[Task]
Wherever the word "Four" appears in a line below, that line counts; report the total number of such lines only.

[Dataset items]
--

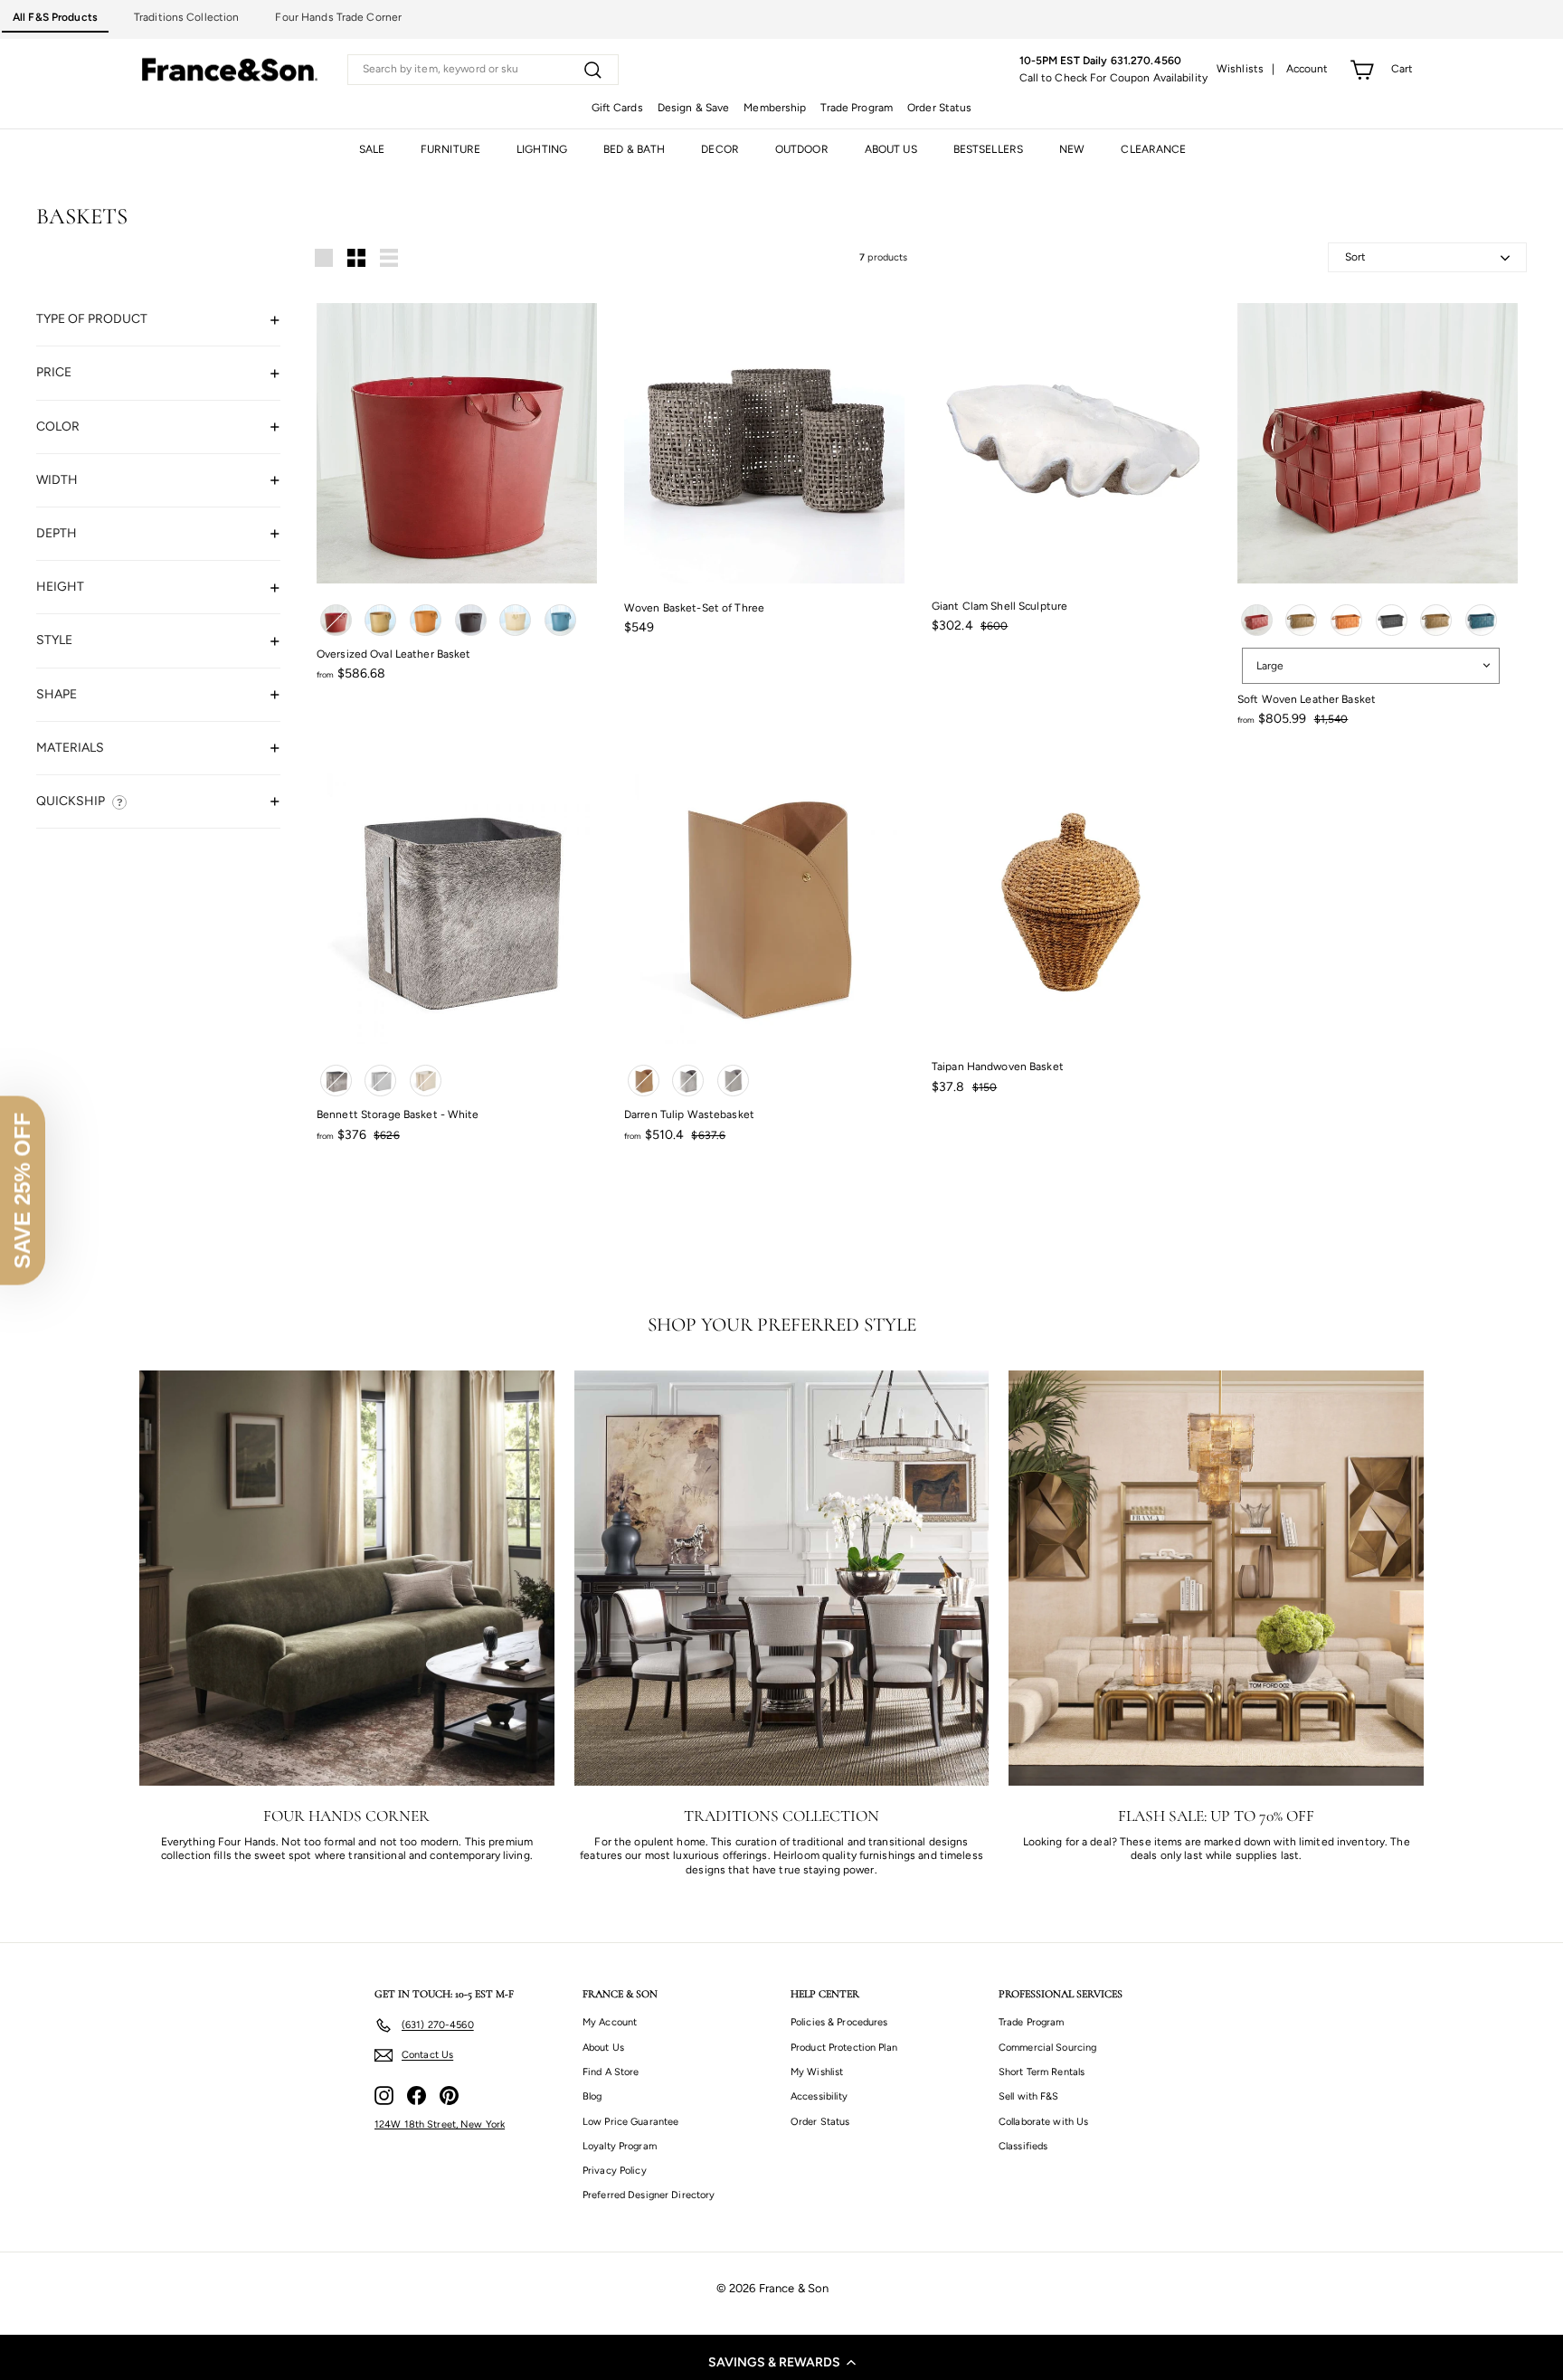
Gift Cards (617, 107)
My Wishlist (817, 2072)
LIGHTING (541, 149)
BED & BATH (634, 149)
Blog (592, 2096)
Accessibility (819, 2096)
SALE (371, 149)
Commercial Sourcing (1047, 2047)
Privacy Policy (615, 2170)
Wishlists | (1246, 68)
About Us (603, 2047)
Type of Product (91, 319)
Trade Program (856, 107)
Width (57, 479)
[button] (781, 2362)
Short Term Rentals (1042, 2072)
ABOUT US (891, 149)
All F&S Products (55, 17)
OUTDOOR (802, 149)
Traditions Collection (187, 17)
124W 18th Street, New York (439, 2124)
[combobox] (483, 69)
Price (53, 372)
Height (60, 586)
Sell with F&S (1029, 2096)
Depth (56, 532)
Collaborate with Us (1043, 2122)
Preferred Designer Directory (649, 2195)
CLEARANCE (1153, 149)
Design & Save (694, 107)
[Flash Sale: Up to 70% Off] (1216, 1578)
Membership (775, 107)
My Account (610, 2022)
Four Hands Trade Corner (338, 17)
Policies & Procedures (839, 2022)
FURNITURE (450, 149)
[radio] (336, 620)
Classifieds (1023, 2146)
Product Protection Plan (844, 2047)
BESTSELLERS (988, 149)
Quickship (70, 800)
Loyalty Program (620, 2146)
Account (1307, 68)
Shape (56, 693)
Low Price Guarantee (630, 2122)
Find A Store (611, 2072)
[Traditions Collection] (782, 1578)
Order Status (939, 107)
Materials (70, 746)
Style (54, 640)
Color (58, 425)
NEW (1072, 149)
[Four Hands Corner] (346, 1578)
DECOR (720, 149)
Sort (1355, 257)
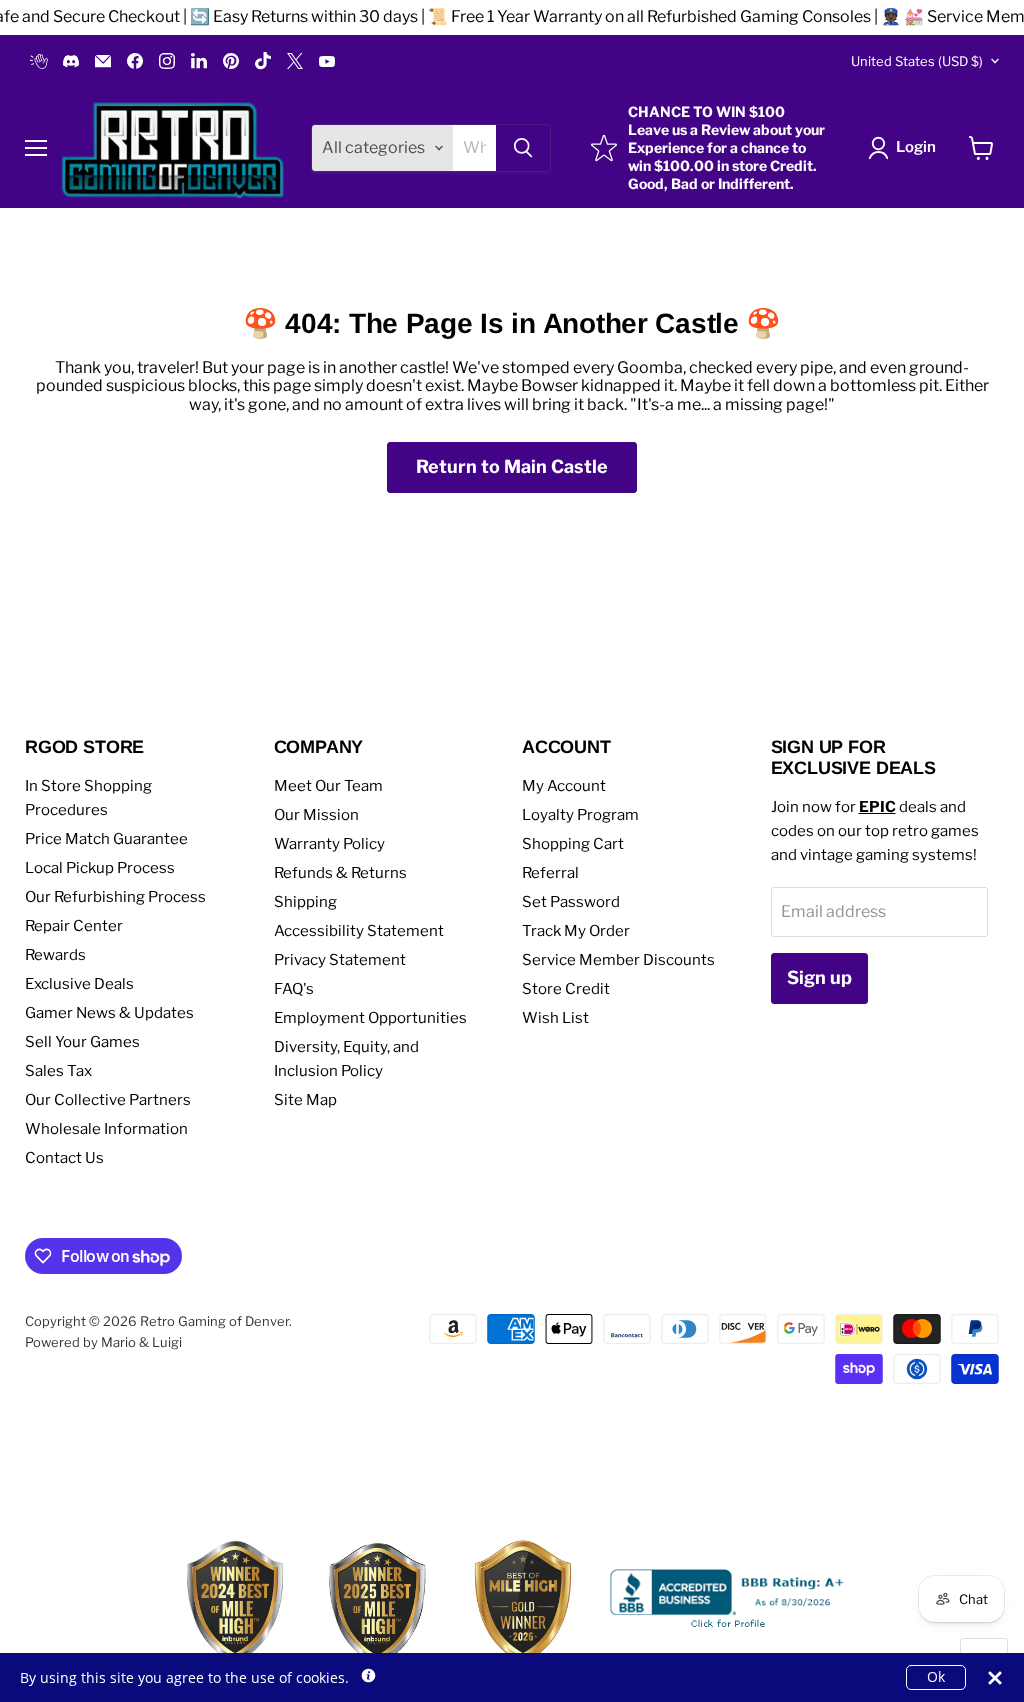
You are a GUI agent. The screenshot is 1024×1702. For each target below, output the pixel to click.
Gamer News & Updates (109, 1013)
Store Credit (566, 989)
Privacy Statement (340, 960)
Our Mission (316, 815)
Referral (550, 873)
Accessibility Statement (359, 931)
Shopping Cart (573, 844)
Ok (936, 1676)
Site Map (305, 1100)
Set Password (571, 902)
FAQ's (294, 989)
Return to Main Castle (512, 466)
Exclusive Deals (79, 984)
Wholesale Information (106, 1129)
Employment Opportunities (370, 1018)
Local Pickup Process (100, 868)
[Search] (523, 148)
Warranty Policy (329, 844)
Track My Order (576, 931)
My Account (564, 786)
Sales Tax (58, 1071)
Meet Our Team (328, 786)
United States (917, 61)
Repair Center (74, 926)
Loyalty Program (580, 815)
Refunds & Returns (340, 873)
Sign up (819, 977)
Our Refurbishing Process (115, 897)
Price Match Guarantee (106, 839)
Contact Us (64, 1158)
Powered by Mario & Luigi (103, 1342)
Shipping (305, 902)
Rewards (55, 955)
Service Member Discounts (618, 960)
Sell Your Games (82, 1042)
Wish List (555, 1018)
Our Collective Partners (108, 1100)
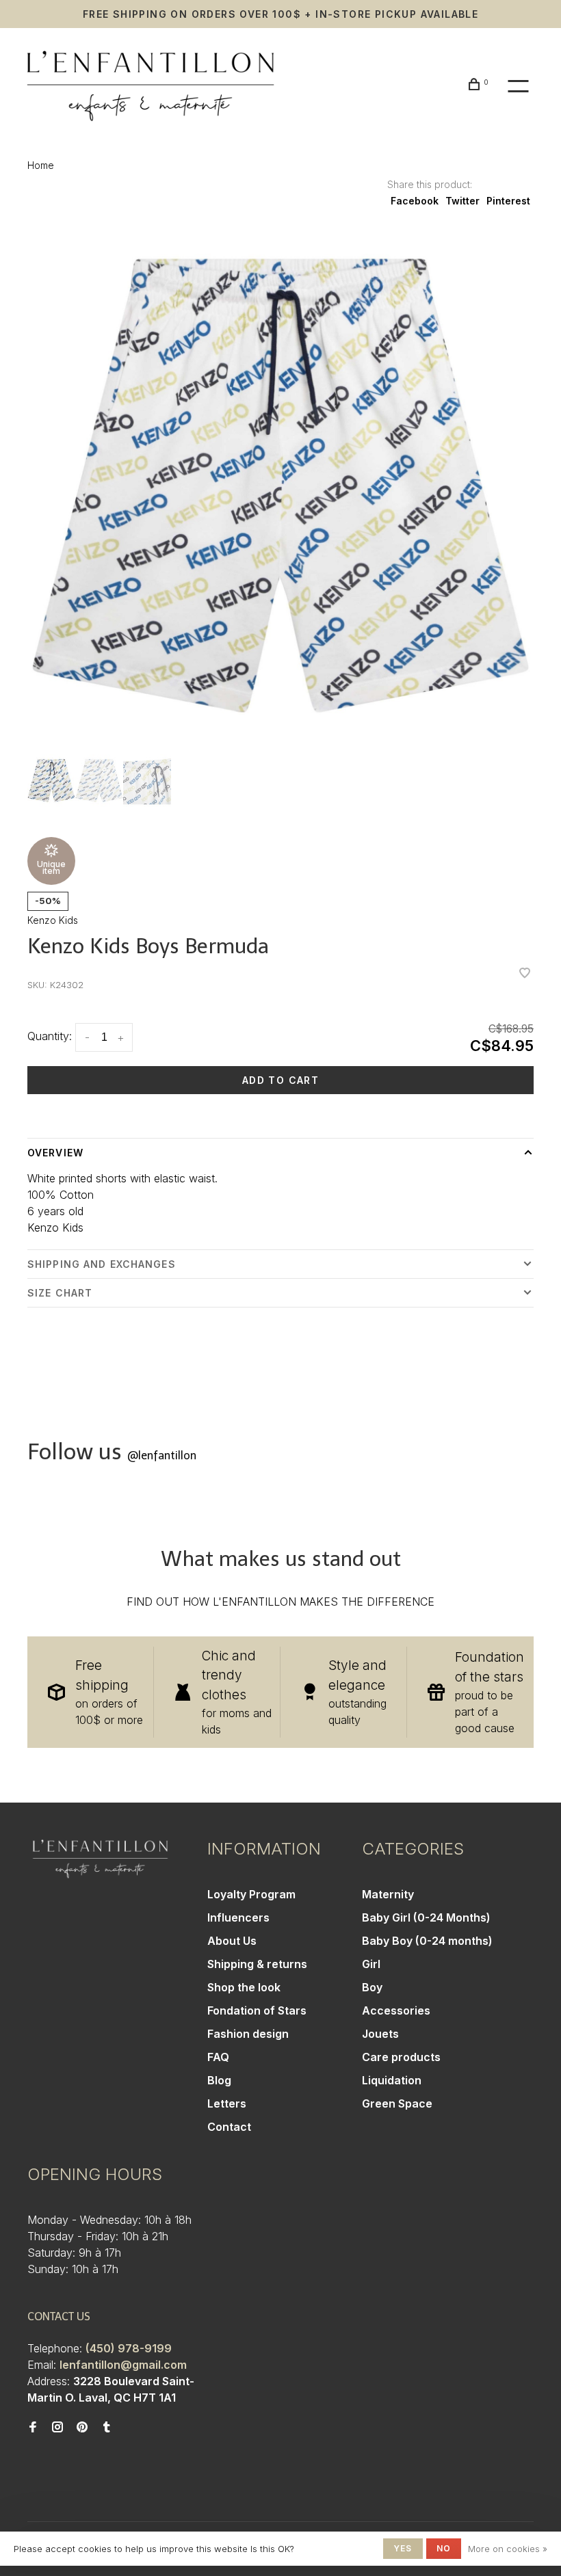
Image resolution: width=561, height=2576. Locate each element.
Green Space (397, 2103)
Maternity (388, 1894)
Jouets (380, 2034)
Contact (229, 2127)
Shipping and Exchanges (101, 1264)
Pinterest (508, 201)
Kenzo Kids (52, 920)
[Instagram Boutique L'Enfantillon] (57, 2427)
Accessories (396, 2010)
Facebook (415, 201)
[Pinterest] (82, 2427)
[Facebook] (32, 2427)
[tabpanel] (280, 486)
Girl (371, 1964)
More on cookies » (507, 2548)
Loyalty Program (251, 1894)
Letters (226, 2103)
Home (40, 165)
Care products (401, 2057)
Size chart (59, 1293)
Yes (403, 2548)
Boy (372, 1987)
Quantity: (49, 1036)
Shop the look (243, 1987)
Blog (219, 2080)
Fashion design (248, 2034)
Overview (55, 1152)
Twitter (462, 201)
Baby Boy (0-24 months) (427, 1941)
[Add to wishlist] (524, 974)
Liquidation (391, 2080)
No (443, 2548)
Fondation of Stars (256, 2010)
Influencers (238, 1917)
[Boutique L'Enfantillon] (100, 1859)
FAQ (218, 2057)
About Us (232, 1941)
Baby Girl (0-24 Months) (426, 1917)
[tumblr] (106, 2427)
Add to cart (280, 1080)
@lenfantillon (161, 1455)
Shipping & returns (257, 1964)
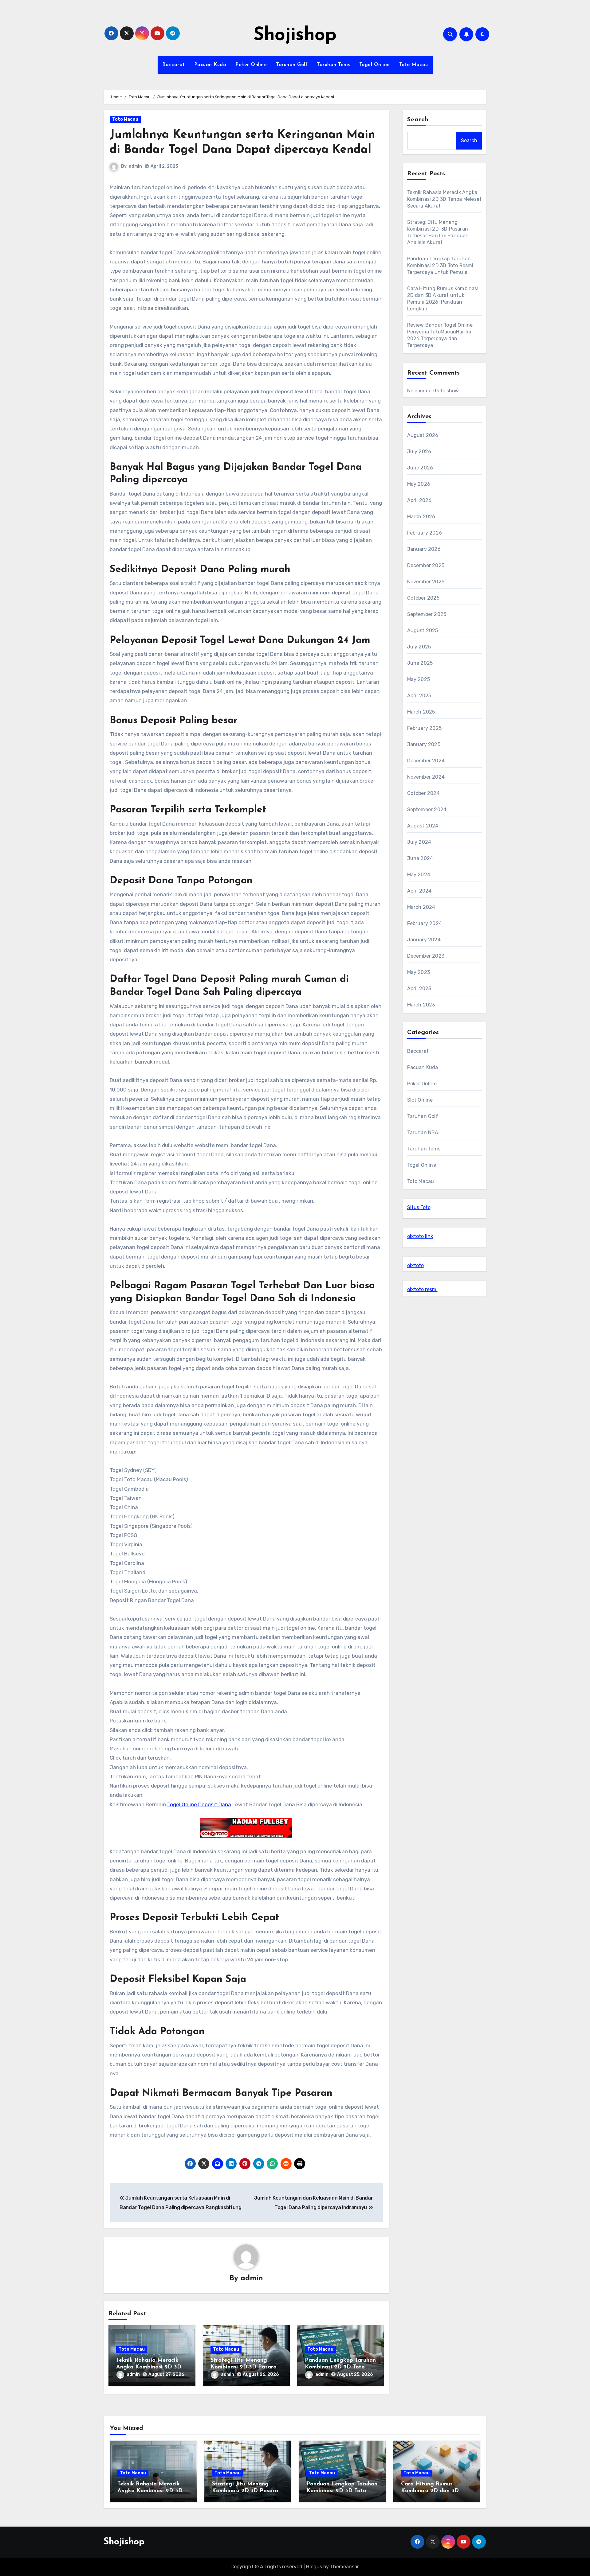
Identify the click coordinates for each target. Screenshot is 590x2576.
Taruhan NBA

--

[Reply to the task]
2